Multiple Objects Tracking (MOT) is a paradigm first developed by Pylyshyn and Storm in 1988. In a typical MOT trial, a bunch of identical objects will first appear on the screen. Then a subset of them (normally equal to or less than half) will change their color to be identified as targets. After this, all of the objects will tend to the same color and start to move around the display. The participants need to attentively keep tracking of the original targets during the 5-15s moving period, and identify the targets at the end of a trial.
MOT is a great paradigm to show the existence of object-based attention, as well as a convenient tool to study this construct. It has been shown that people can generally track 3 to 5 targets at the same time, and factors (though with debate) such as moving speed, tracking duration, minimum distance between objects could affect tracking performance (e.g. Pylyshyn, 2004; Alvarez & Franconeri, 2007; Bae and Flombaum, 2012). For me, the most interesting questions are why people can only track this many of objects, and how different factors interact with each other to affect tracking performance.
In one project, I try to study how the factors at the initial target identification stage could affect tracking performance. In fact, previous studies in the number estimation literature suggested that people are uncertain about the number of objects present in the display. Therefore, it's possible that the failure in enumerating the number of targets is also a factor that leads to the limit in tracking. What we found confirmed this hypothesis. When we unconstrained the number of responses participants could make for targets, their number of target responses appeared to be really noisy, and most of the errors were underestimation. Therefore, some of the difficulty in the MOT paradigm actually arose before tracking even started.
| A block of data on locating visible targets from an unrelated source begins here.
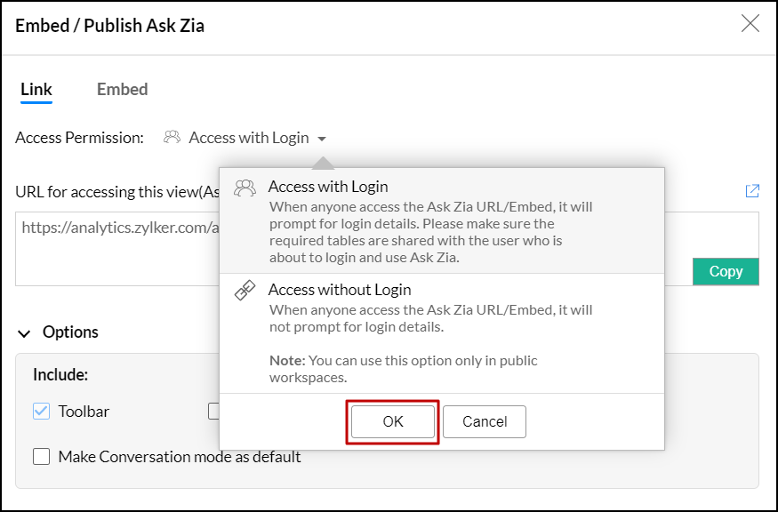
Task: Click the chain link icon for Access without Login
Action: tap(245, 291)
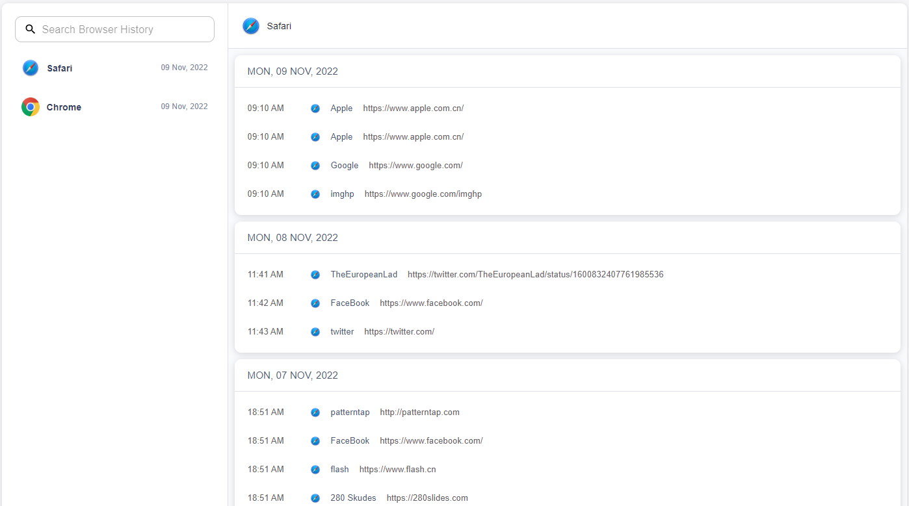Click the Safari icon in the header bar
909x506 pixels.
pos(250,26)
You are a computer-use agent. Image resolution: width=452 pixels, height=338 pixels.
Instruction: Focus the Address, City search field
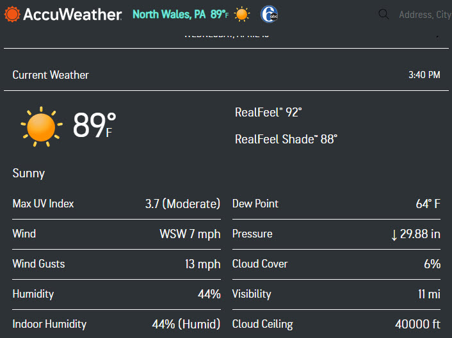[x=424, y=14]
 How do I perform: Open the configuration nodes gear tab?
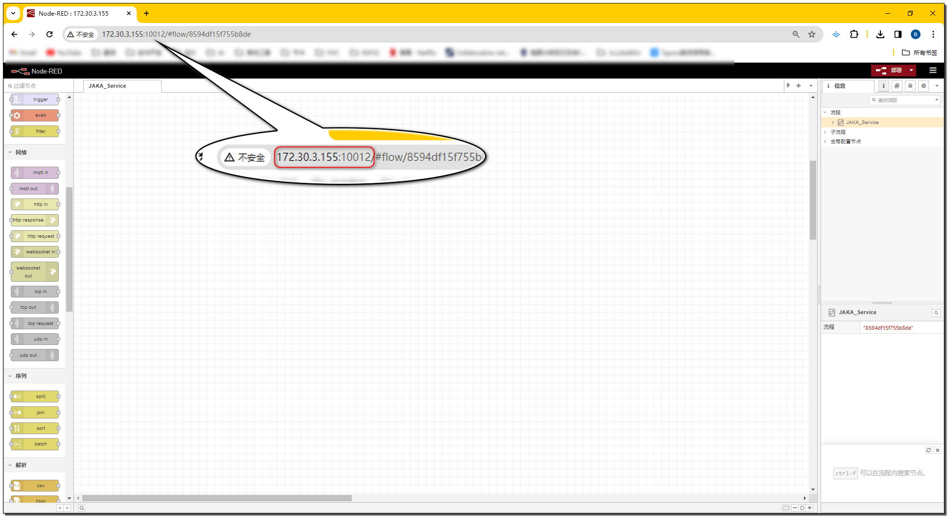(924, 86)
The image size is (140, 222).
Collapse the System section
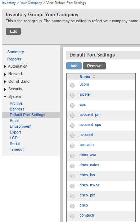5,96
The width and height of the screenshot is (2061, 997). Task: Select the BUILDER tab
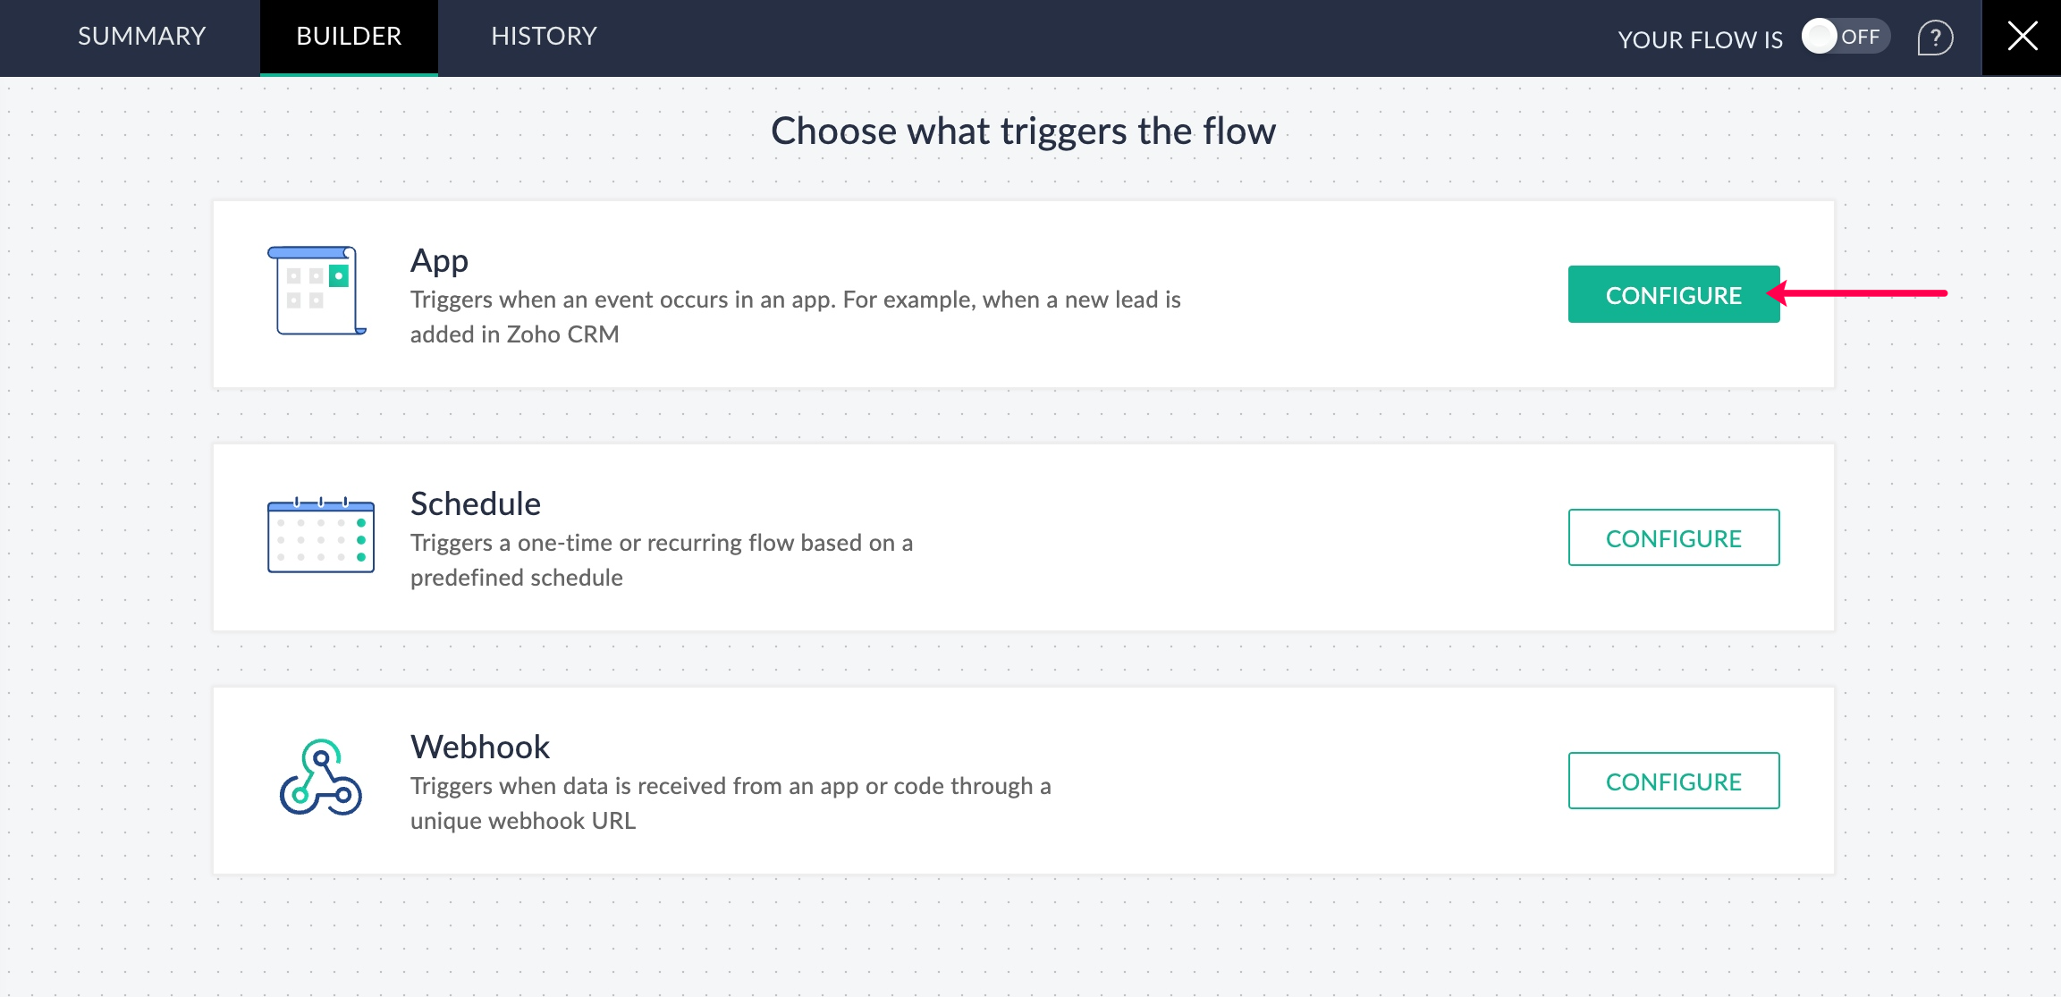[x=349, y=36]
The initial image processing stage is also critical for the success in tracking.
In another project, I take a computational modeling approach to study the algorithm that people used to do the tracking task. We tested multiple modified Kalman filter models with MOT trajectories of different target loads and speeds. Our first finding was that some inherent limits in the human visual system, for example the spatial resolution and temporal resolution, are really important in determining people's tracking performance. We also found that a model that 'smartly' uses past velocity information to make prediction of future movement performed almost equally to a model that does not predict at all. This result suggested that the marginal advantage of extrapolation, given the inherent limit of human observers, is really small. People are either not extrapolating, or the effect is really hard to be observed. This finding helped resolve many conflict findings about whether human do prediction in previous literature. We are currently using our model to simulate human performance with different types of fixation patterns. This will help us understand more about the algorithm and strategy people use to track multiple targets at the same time.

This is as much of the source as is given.